Text and item location entries:
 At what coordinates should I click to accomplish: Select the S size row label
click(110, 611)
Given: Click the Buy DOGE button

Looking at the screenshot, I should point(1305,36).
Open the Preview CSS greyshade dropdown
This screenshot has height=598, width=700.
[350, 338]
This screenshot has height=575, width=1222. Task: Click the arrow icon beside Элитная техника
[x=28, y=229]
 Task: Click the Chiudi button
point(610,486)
--
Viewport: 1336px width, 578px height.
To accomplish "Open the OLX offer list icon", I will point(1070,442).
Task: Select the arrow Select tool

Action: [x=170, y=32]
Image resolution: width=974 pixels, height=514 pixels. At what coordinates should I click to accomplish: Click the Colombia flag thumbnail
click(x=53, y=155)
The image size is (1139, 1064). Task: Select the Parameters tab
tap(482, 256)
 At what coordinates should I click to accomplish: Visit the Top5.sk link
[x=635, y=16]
==
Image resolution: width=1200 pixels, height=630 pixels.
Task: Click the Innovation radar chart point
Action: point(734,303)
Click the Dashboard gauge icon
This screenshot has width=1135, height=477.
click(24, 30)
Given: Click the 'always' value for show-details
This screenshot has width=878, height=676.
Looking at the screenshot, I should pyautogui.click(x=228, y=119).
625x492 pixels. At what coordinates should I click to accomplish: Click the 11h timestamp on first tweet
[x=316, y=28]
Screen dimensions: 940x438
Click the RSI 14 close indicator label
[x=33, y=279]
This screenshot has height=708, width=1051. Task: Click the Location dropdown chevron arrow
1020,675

#### SET EXERCISE:
Rewrite the rows as a Markdown table with columns named Row and Line, starting with the line that contains "The image size" and going on through the line that contains "[x=635, y=16]", skipping any blank lines.

#### RESULT FOR THIS TASK:
| Row | Line |
|---|---|
| 1 | The image size is (1139, 1064). Task: Select the Parameters tab |
| 2 | tap(482, 256) |
| 3 |  At what coordinates should I click to accomplish: Visit the Top5.sk link |
| 4 | [x=635, y=16] |